Director, mentor, researcher.
Dr. Dennis Stevens has served as all of them, and throughout his time he’s helped put South Dakota on the map in terms of neonatal care, but that’s just a sliver of the impact he’s made at Sanford Health.
“He’s brought the academic side to our unit, and a great clinician to work with, a great team leader,” Dr. David Munson said.
Munson has worked alongside Stevens since he started his career at Sanford back in 1980.
And now he is witnessing his associate receive a proclamation from South Dakota Governor Dennis Daugaard.
“It’s an honor to see him, it’s an honor for all of us to participate at. But he is a hard worker, he shares his work in many areas as the proclamation said and we are very proud of him,” Munson said.
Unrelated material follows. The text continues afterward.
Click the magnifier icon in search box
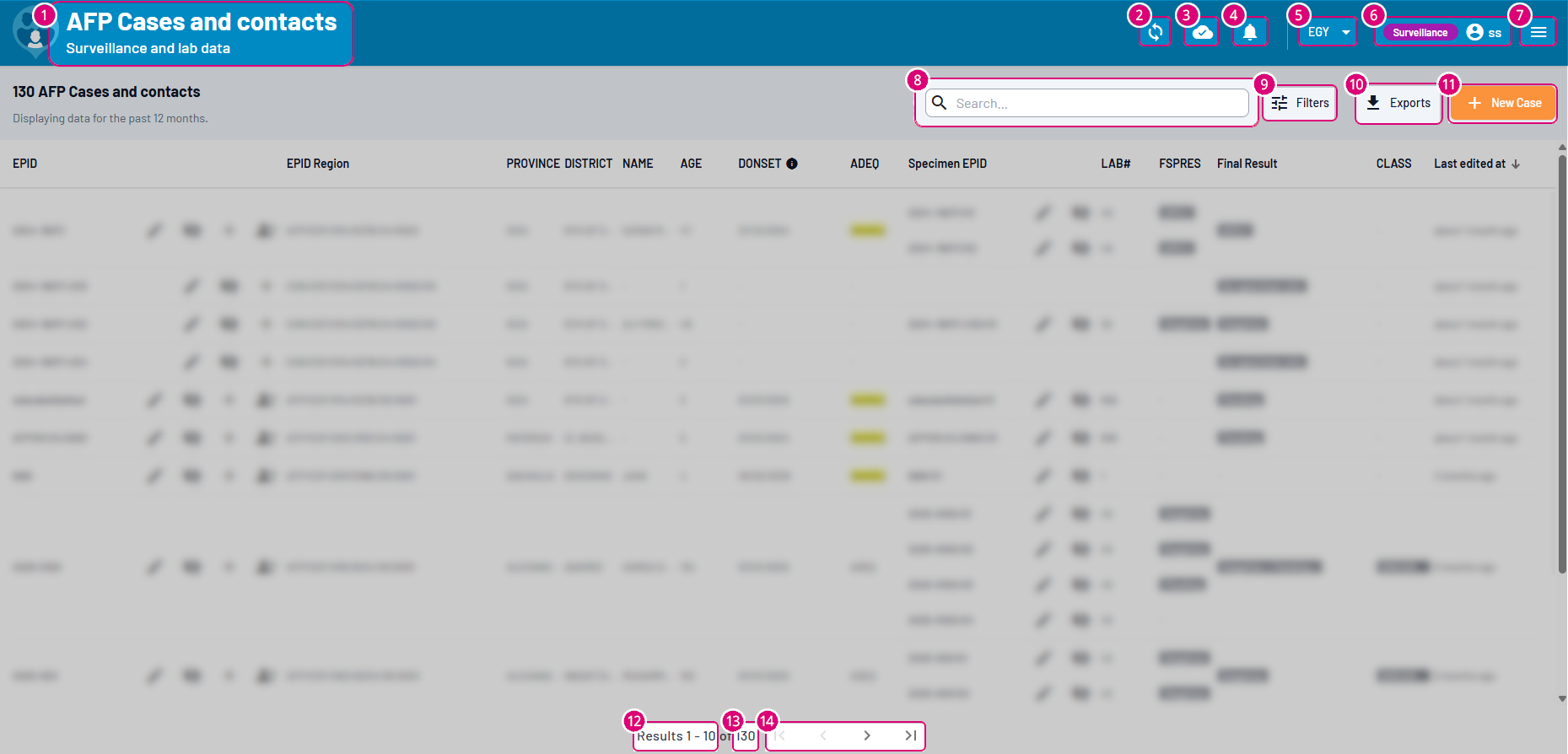The height and width of the screenshot is (754, 1568). [x=939, y=103]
Areas not just limited to KELOLAND.
Stevens has traveled to China four times with Sanford World Clinic to teach physicians there how to save lives, with a fifth trip in the works.
“It’s been a real lesson I think for us, to go to a part of the world that I never thought about going. To bring that kind of impact, you know they’re still talking about it,” Stevens said.
Throughout his 39 years Dr. Stevens has helped care for more than 20,000 babies.
“The number that was quoted really was a cumulative number of babies that in some way I would’ve touched or participated in the care of,” Stevens said.
Stevens has played a major role in creating the NICU unit that Sanford has today, but he doesn’t want all the credit. He pays a big thank you to all who’ve helped along the way.
“I think this is a success for South Dakota, and for babies,” Stevens said.
Stevens’ first piece of advice to a younger medical student — decide what your values are and maintain them.
His last piece of advice hits close to home.
“Choose a field that you love, believe in, or feel strongly about and work harder than you ever thought you could,” Stevens said.
Stevens says though he’s cut down on his NICU hours, he plans to continue teaching research to internal medicine residents as well as consulting in China.